Análise: disputa entre Marina e Ciro por 2º turno pode definir próximo, ou próxima, presidente

Foto: Agência Brasil 
Em pesquisa, sobretudo há mais de dois meses da campanha, não basta olhar quem está na frente ou atrás. O conjunto dos números do Datafolha, cruzados com a conjuntura política, indicam para o favoritismo de momento de Marina Silva (Rede) e Ciro Gomes (PDT) na sucessão presidencial. Claro, tudo isso é panorama de agora, a considerar que o instituto conseguiu captar o real sentimento do eleitor. Desde a prisão de Luiz Inácio Lula da Silva (PT), dois meses atrás, pouca coisa mudou nos números. O início da campanha certamente trará ingredientes novos. Porém, Marina e Ciro têm vantagens importantes.

Eles disputam parcelas parecidas do eleitorado. Por isso, um segundo turno entre os dois não é o cenário mais provável. Eles devem disputar entre si por um lugar na fase decisiva da campanha. Desse embate é possível que saia o próximo, ou a próxima, presidente da República.

O primeiro olhar para a pesquisa indica Lula na frente. Porém, preso, condenado e réu em grande número de processos, o mais provável é que ele não seja candidato.

Sem ele, então, Jair Bolsonaro (PSL) aparece na frente. O pré-candidato se mostrou indignado com a pesquisa Datafolha, mas ela não foi ruim para ele. Na comparação com abril, ele está dois pontos percentuais acima, tanto nos cenários com quanto sem Lula.

Porém, também precisam ser observados outros fatores. Bolsonaro é forte e tem adesão de eleitorado inflamado. Tem encontrado nas redes sociais e grupos de WhatsApp mecanismo poderoso de divulgação. Porém, talvez não seja o suficiente para compensar os poucos segundos que deve ter no horário eleitoral. A principal perspectiva de aliança, com o PR, está mais distante. Faltam a ele estrutura partidária, alianças, recursos, espaço. Nada disso significa que ele está derrotado, mas é o bastante para dizer que ele não chega a ser o favorito.

Outro dificultador para Lula e Bolsonaro são os índices de rejeição, de 36% do petista e 32% do deputado do PSL. Ficam abaixo apenas dos de Fernando Collor (PTC) - 39%. Aspecto extra para Bolsonaro está no fato de que as candidaturas de centro-direita, como de Geraldo Alckmin (PSDB) e Henrique Meirelles (MDB), estão mal. Porém, são as que têm mais tempo, recursos e estrutura. É de se esperar que subam, mesmo que um pouco. Assim, é mais fácil tirarem votos de Bolsonaro que dos candidatos de centro-esquerda.

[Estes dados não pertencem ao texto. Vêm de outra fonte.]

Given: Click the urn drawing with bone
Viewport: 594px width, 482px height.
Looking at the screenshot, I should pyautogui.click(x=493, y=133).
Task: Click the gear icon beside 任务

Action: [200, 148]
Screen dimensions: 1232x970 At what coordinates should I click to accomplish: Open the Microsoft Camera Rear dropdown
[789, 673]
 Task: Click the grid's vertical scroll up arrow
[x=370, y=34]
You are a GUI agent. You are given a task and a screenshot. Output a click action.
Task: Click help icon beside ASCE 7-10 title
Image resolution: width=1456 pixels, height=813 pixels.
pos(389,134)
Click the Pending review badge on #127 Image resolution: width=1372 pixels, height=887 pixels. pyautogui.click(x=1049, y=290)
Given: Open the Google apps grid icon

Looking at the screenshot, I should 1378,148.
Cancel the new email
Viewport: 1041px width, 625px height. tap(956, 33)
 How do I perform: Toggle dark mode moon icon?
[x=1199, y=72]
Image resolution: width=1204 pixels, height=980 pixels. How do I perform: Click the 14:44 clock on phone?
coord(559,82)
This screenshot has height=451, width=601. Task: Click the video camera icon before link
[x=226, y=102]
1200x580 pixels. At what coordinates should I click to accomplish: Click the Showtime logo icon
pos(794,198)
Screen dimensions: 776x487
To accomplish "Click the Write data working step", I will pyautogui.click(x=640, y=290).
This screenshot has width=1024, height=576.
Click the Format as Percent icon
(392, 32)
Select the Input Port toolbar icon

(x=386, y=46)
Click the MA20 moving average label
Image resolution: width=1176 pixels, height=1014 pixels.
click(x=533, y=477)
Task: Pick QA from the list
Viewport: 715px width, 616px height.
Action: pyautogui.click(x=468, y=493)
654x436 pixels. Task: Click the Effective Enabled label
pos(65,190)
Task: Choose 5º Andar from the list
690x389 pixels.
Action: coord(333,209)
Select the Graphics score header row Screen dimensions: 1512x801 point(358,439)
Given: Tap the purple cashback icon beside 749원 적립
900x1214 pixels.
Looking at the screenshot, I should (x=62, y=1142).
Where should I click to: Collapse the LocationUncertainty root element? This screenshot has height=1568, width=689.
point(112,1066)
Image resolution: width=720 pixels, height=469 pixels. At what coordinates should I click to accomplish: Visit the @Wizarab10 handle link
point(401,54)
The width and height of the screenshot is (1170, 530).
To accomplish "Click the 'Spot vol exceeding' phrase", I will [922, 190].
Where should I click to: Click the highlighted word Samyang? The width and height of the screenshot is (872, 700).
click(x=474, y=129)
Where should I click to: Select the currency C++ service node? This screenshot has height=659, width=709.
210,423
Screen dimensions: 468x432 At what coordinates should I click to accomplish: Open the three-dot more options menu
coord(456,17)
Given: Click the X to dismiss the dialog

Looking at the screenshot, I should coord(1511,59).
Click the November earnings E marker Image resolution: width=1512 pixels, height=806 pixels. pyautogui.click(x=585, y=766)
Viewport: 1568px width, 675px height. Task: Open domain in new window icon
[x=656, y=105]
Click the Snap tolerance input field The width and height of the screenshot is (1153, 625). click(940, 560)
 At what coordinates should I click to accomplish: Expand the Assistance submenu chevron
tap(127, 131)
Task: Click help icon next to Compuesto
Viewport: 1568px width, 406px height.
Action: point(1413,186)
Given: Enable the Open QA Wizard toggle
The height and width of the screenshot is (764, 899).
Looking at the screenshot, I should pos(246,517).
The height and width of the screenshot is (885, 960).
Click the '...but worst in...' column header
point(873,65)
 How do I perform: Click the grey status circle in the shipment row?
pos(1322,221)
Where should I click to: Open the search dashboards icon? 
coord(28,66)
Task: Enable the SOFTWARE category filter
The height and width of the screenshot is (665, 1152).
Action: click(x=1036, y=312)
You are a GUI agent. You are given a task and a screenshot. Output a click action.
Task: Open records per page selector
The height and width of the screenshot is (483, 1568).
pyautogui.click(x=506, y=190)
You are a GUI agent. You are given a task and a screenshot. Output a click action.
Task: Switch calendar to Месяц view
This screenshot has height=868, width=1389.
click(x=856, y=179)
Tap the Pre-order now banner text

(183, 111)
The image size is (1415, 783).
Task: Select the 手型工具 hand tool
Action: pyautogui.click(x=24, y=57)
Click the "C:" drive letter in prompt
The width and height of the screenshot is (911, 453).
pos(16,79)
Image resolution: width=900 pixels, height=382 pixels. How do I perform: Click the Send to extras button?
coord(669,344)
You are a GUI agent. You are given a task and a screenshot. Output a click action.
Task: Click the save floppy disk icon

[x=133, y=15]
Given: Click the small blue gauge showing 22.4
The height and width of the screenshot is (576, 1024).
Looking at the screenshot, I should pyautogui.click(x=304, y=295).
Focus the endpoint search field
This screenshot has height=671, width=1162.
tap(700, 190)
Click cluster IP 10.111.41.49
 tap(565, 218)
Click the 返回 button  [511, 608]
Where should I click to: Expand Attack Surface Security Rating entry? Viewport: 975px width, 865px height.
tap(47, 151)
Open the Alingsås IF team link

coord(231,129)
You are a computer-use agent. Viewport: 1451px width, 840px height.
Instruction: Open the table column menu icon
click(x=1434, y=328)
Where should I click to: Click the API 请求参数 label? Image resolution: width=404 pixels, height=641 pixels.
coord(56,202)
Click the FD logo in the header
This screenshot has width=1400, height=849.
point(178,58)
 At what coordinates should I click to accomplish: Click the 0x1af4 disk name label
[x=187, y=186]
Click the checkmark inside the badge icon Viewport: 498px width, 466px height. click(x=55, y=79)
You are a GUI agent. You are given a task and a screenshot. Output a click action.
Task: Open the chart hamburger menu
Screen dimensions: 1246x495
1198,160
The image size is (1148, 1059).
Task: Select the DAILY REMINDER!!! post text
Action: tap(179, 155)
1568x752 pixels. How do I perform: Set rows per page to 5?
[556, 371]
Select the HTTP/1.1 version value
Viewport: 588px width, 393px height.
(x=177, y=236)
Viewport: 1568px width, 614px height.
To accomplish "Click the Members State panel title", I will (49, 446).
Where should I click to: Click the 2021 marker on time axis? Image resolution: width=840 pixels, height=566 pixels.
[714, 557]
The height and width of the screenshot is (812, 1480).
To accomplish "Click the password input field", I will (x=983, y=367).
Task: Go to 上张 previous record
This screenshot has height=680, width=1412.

Além disso, o Datafolha mostrou as dificulades que ele teria nos cenários de segundo turno - e isso foi o que mais o deixou irritado na pesquisa. Marina leva a melhor em todas as simulações, exceto contra Lula. Ciro fica em empate técnico na maioria e só perde de Marina. Esse aspecto mostra a força de ambos e serve para enfatizar esse possível vavoritismo. Todavia, se o cenário de primeiro turno é incerto, asimulação de segundo turno a essa altura é menos palpável ainda.

Marina e Ciro também têm suas dificuldades. A candidata da Rede, como Bolsonaro, não tem grande partido, forte arco de apoios ou tempo de rádio e televisão. O ex-ministro, por sua vez, já desperdiçou outras chances pelos próprios erros. As chances dele estão condicionadas a presença ou não de Lula na disputa. O percentual dele quase dobra nos cenários sem o ex-presidente. Ciro disse que dói a ele a perspectiva de o petista não concorrer, mas é o que dá chance a ele.

Geraldo Alckmin (PSDB) segue decepcionando. Porém, tem mais apoios, recursos e estrutura que Bolsonaro, Marina e Ciro. Isso pode fazer a diferença. Não à toa Ciro acredita que ele estará no segundo turno. Isso se o PSDB for com ele até o fim.

Lula, porém, talvez seja determinante mesmo fora da disputa. A pesquisa mostra que 30% dos eleitores afirmam votar em quem ele indicar e 17% dizem que talvez votassem em indicado por ele. Porém, quando essa indicação ganha nome, a transferência não é tão automática. A ponto de os possíveis substitutos de Lula dentro do PT não passam de 1%. Além disso, segundo a pesquisa, 51% afirmam que o apoio do petista os levariam a rejeitar um candidato.